#### DATA SECTION

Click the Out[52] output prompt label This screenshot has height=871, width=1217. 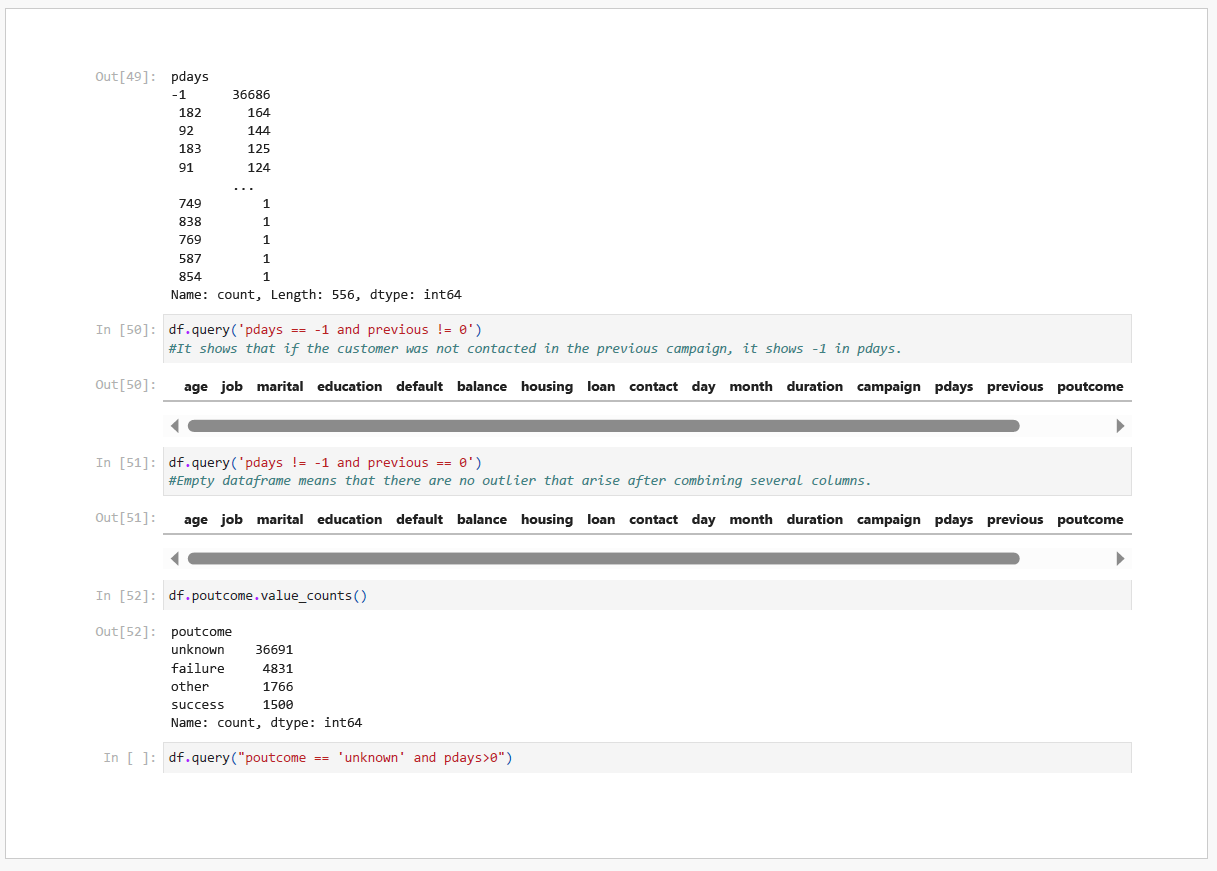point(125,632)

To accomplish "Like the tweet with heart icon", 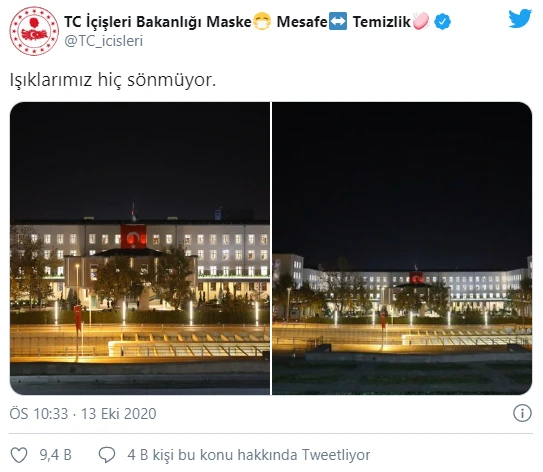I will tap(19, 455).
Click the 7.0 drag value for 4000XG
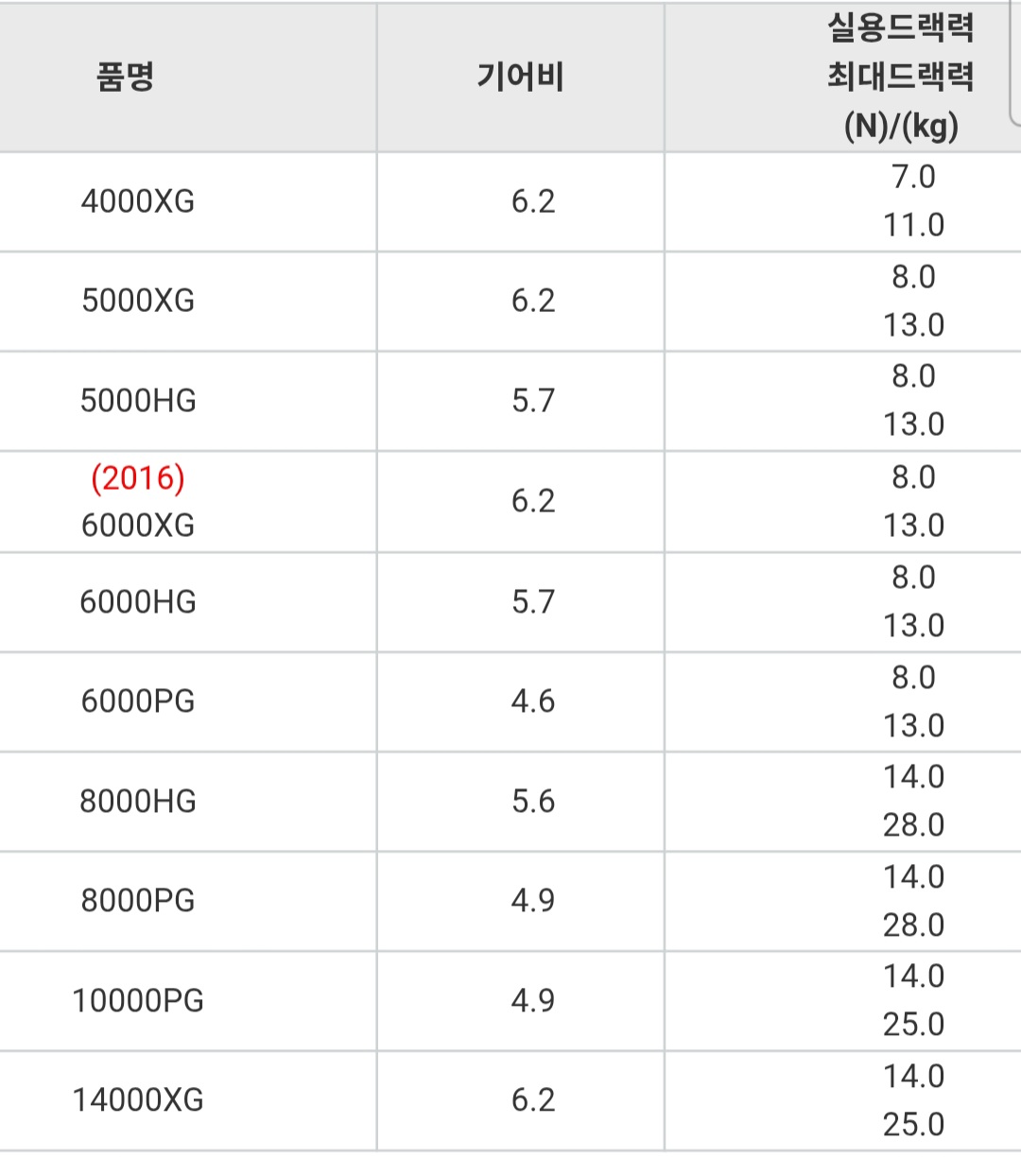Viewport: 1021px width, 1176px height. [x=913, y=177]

########
#### DATA SECTION

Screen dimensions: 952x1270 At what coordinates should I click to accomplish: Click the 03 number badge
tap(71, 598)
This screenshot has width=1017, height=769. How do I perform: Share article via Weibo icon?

########
#### DATA SECTION

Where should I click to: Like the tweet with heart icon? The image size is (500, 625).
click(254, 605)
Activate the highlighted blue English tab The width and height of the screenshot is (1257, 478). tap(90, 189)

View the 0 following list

########

EXERCISE INSTRUCTIONS
Please convert the data from the line containing "Activate the highlighted" up to and including the line containing "View the 0 following list" into a numbered list, omitting blank lines.

ANSWER TO THIS EXERCISE
1. Activate the highlighted blue English tab The width and height of the screenshot is (1257, 478). tap(90, 189)
2. View the 0 following list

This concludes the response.